Jung's theory of psychological type suggests that predictable differences in individuals are caused by preferences in the way people used their minds (Briggs Myers, 1993, p2). The mind is usually doing one of two things (Briggs Myers, 1993, p2):
1. Perceiving or taking in information and
2. Judging or ordering information and arriving at a conclusion.
From these two functions Jung observed that there were two ways to perceive and judge (Briggs Myers, 1993, p2):
1. Perceive - i). Sensing ii). Intuition
2. Judging - iii). Thinking iv). Feeling
People use all four of these processes everyday and Jung observed that people have preferences toward certain types (Briggs Myers, 1993, p2).

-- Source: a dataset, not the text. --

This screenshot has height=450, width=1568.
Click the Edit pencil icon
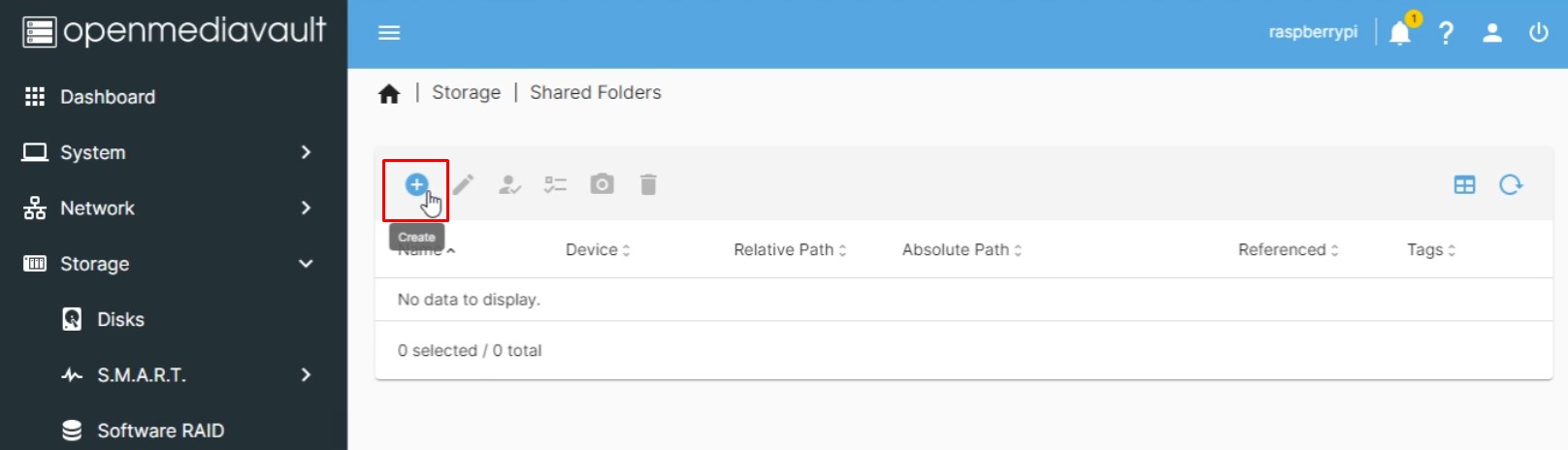(x=463, y=184)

These processes are experienced in two distinct areas: Externally in the environment, people and experiences (Extraversion) and internally in thought and reflection (Introversion) and Jung observed that that people were drawn to one type environment.

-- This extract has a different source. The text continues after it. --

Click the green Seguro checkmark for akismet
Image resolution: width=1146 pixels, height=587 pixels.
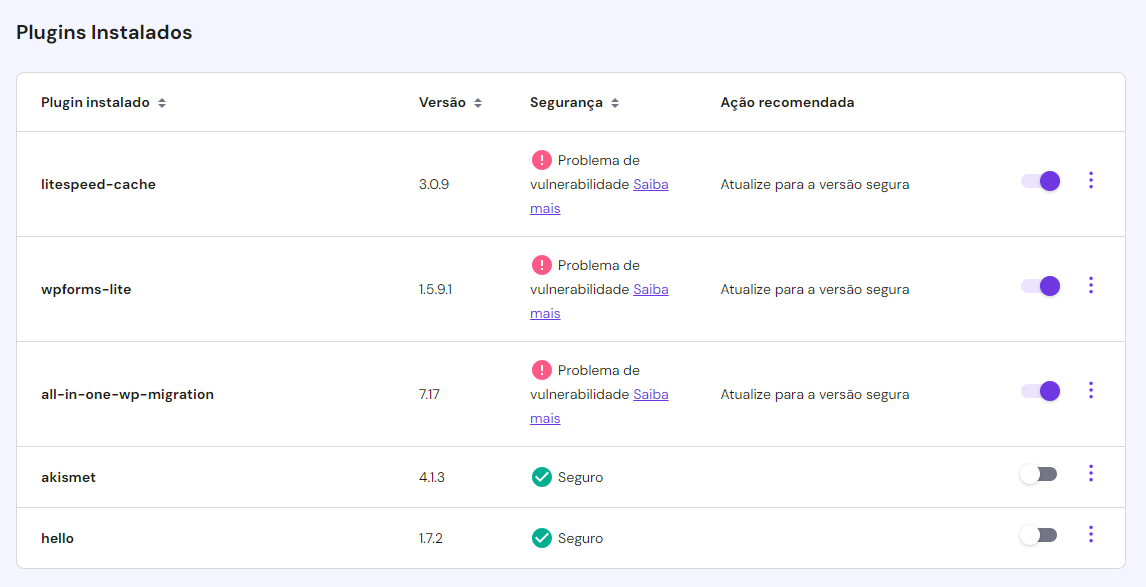[541, 477]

Hence the Myers-Briggs Type Indicator is a matrix of 16 possible personality types based on 4 scales (Briggs Myers, 1993, p3):
1. Where a person prefers to focus their attention: (Extraversion or Introversion)
2. How does a person prefer to take in information: (Sensing or Intuition)
3. How does a person prefer to make decisions: (Thinking or Feeling)
4. What way does a person prefer to position themselves to the external world: (Judging or Perceiving)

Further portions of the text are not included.